Task directions
Which lines hold the word "Coruña"? Copy each of them from the material.
━━━━━━━━
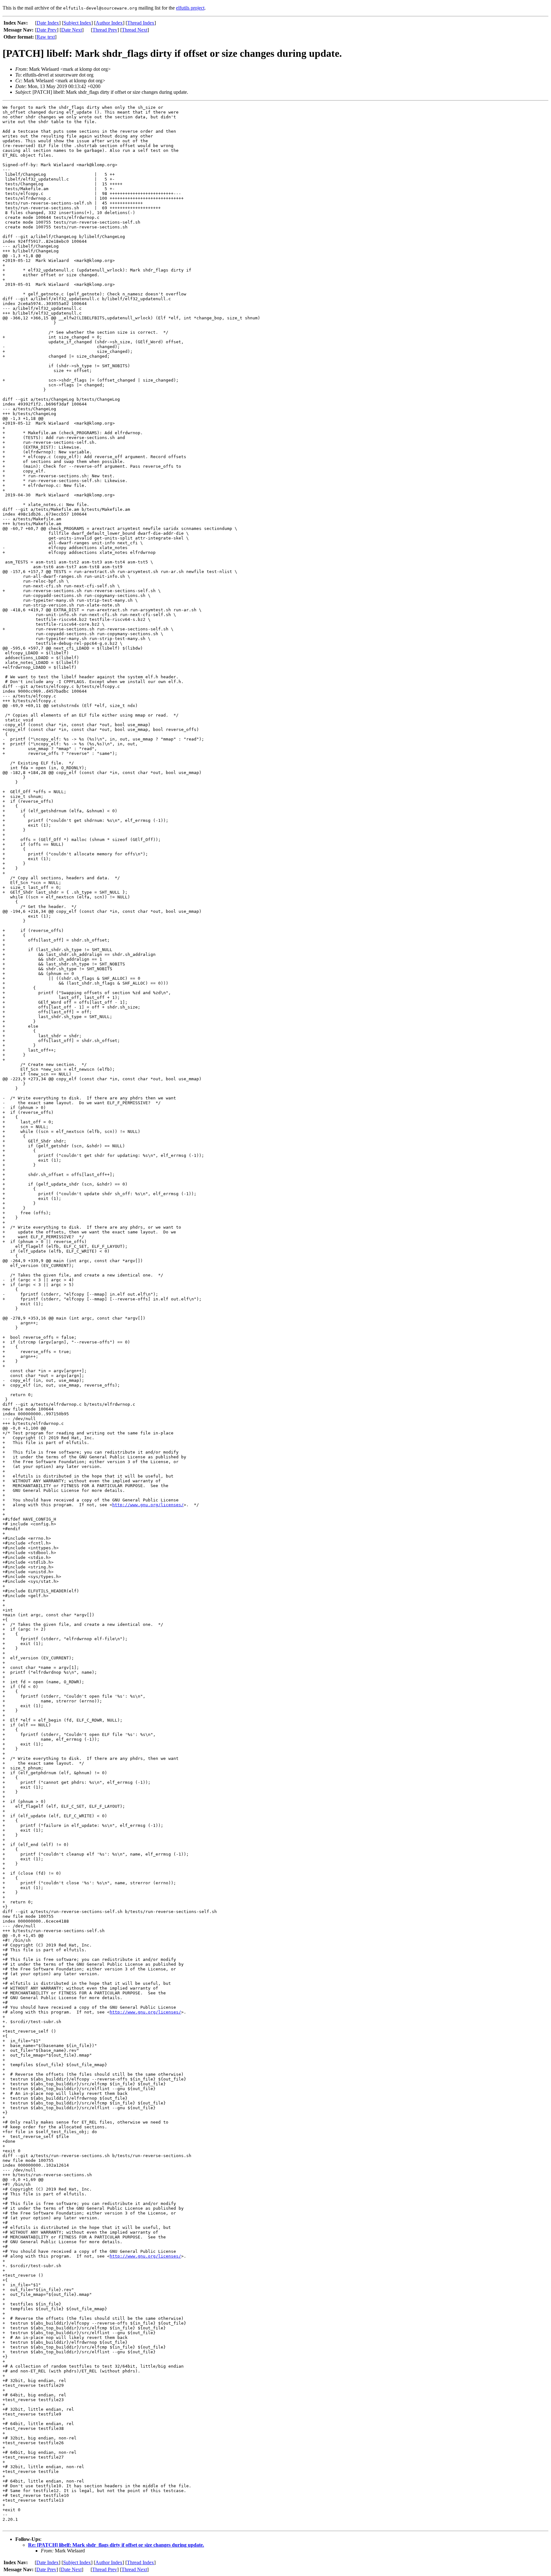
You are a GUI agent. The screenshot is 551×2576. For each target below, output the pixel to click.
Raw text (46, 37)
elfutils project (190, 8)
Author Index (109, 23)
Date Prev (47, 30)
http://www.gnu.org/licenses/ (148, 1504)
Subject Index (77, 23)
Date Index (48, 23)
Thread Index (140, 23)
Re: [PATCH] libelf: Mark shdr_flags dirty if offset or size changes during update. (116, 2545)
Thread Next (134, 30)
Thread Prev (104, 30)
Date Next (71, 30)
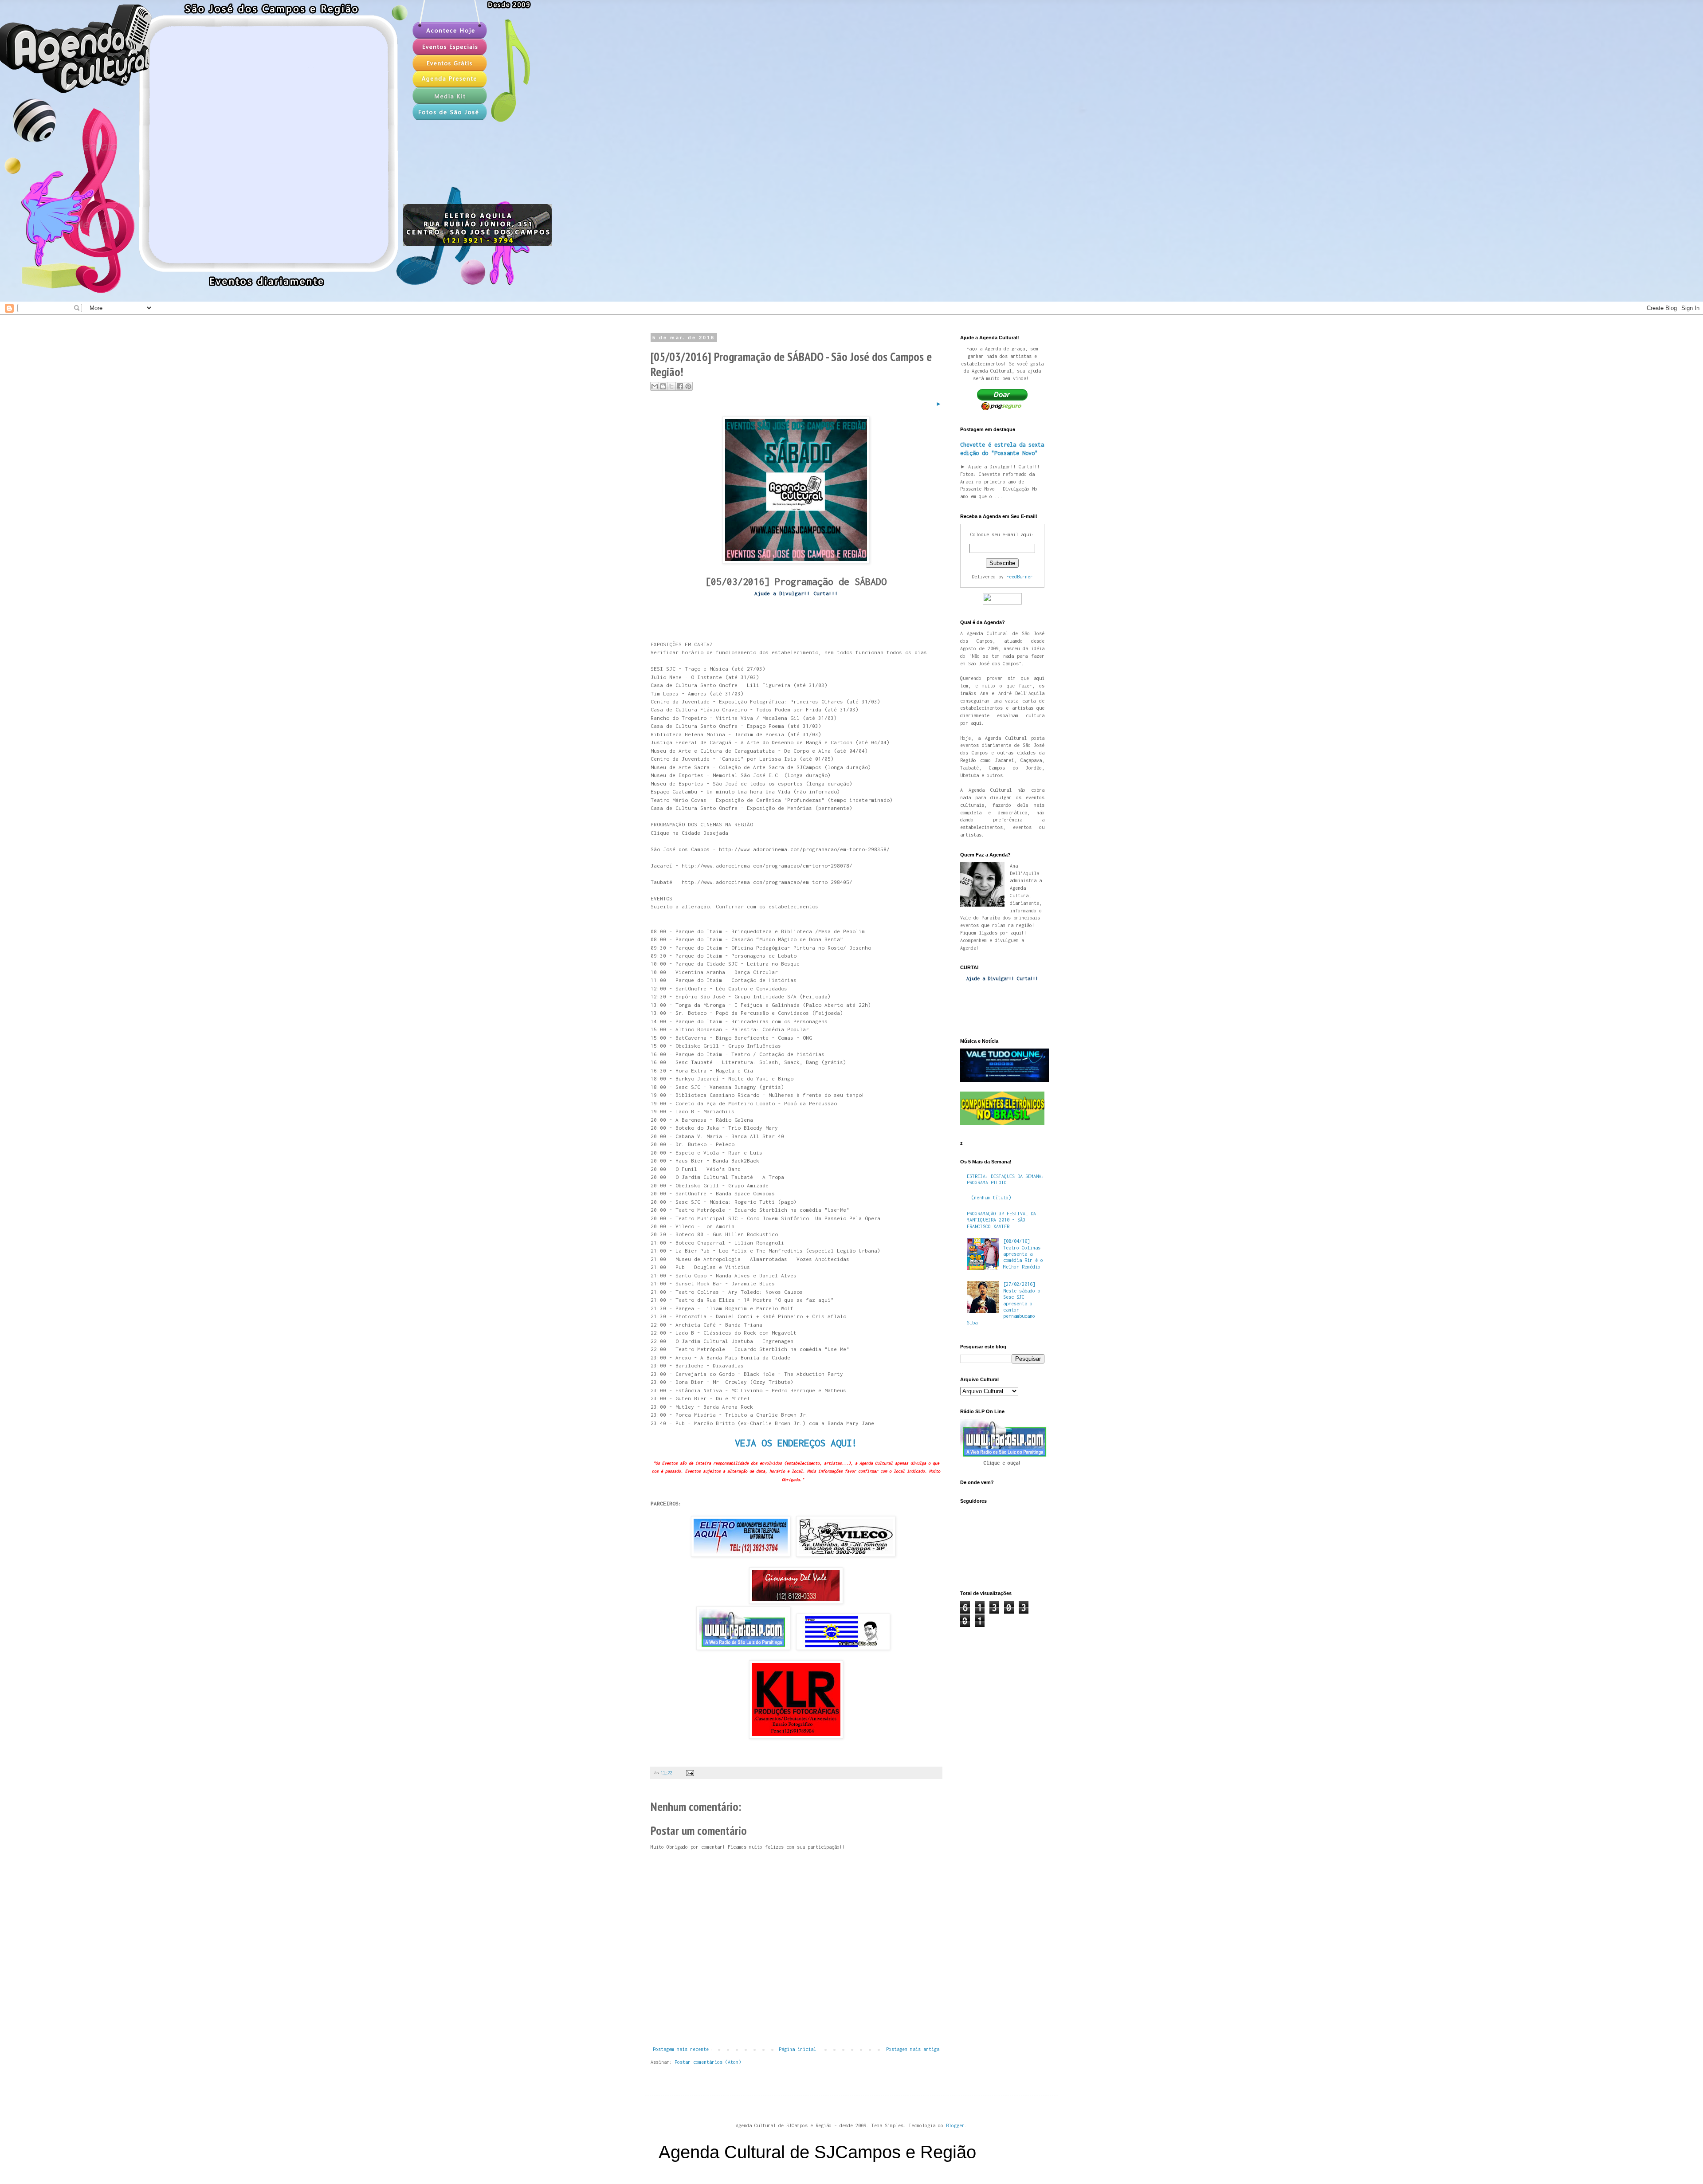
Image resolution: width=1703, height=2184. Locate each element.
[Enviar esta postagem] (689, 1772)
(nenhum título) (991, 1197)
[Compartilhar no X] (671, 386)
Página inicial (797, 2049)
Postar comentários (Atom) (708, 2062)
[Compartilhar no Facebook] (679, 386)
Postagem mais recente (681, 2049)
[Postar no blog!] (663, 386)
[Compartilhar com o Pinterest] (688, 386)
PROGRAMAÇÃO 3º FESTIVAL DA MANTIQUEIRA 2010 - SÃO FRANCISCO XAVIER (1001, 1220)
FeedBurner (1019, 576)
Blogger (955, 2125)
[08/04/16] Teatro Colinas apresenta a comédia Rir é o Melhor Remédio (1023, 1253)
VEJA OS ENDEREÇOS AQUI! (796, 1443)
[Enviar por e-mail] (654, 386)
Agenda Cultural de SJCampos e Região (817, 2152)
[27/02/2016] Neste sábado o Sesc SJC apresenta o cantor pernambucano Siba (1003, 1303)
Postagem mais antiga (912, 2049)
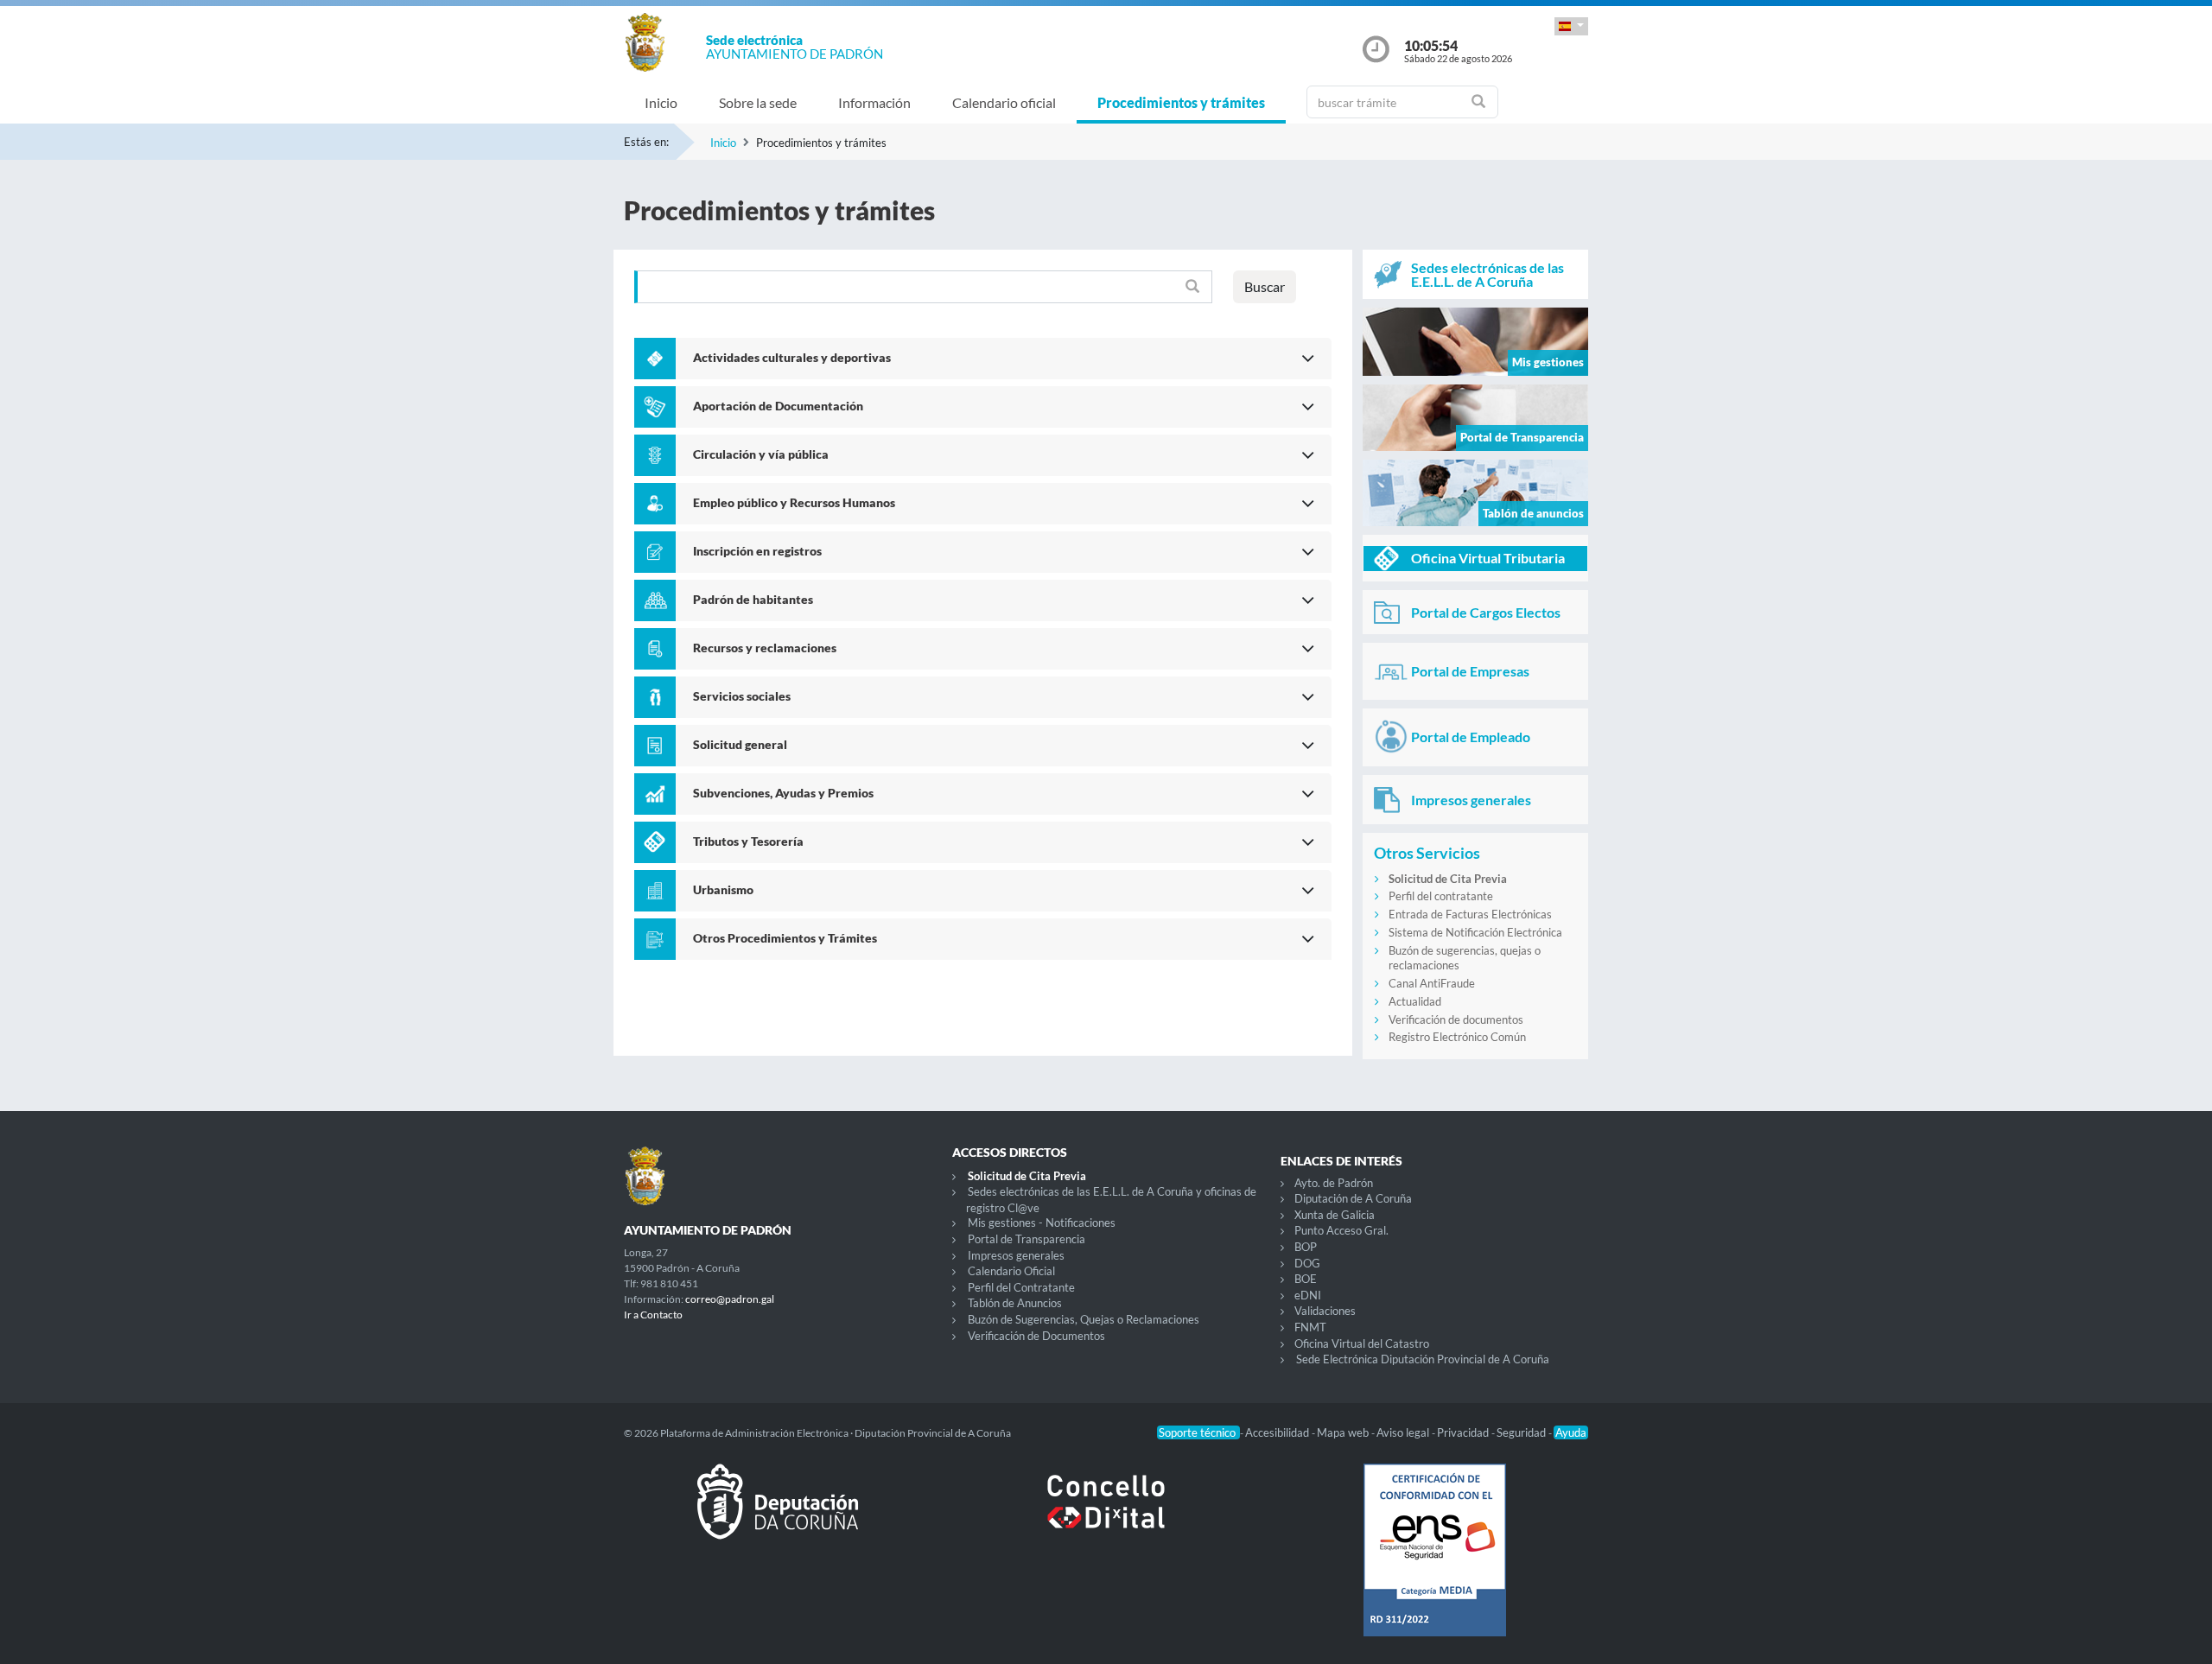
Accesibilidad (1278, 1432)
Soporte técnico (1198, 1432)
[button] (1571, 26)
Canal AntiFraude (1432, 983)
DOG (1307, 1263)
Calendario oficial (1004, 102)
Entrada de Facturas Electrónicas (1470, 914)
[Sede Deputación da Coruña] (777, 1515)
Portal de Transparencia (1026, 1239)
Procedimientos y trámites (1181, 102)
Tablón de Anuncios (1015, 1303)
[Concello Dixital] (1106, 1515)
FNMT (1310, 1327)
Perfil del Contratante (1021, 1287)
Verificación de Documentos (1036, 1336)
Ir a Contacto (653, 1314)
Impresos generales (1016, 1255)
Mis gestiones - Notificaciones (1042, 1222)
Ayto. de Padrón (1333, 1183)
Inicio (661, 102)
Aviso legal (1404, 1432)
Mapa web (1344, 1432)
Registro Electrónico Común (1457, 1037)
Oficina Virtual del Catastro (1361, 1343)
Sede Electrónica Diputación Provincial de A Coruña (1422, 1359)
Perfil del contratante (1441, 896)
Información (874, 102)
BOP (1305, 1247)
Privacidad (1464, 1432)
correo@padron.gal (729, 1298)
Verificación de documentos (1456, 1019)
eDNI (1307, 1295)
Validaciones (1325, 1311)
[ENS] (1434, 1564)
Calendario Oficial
━━━━━━━━
Written response
[Sede Deputación da Coruña] (777, 1515)
Sede Electrónica Diputación Provincial de A Coruña (1422, 1359)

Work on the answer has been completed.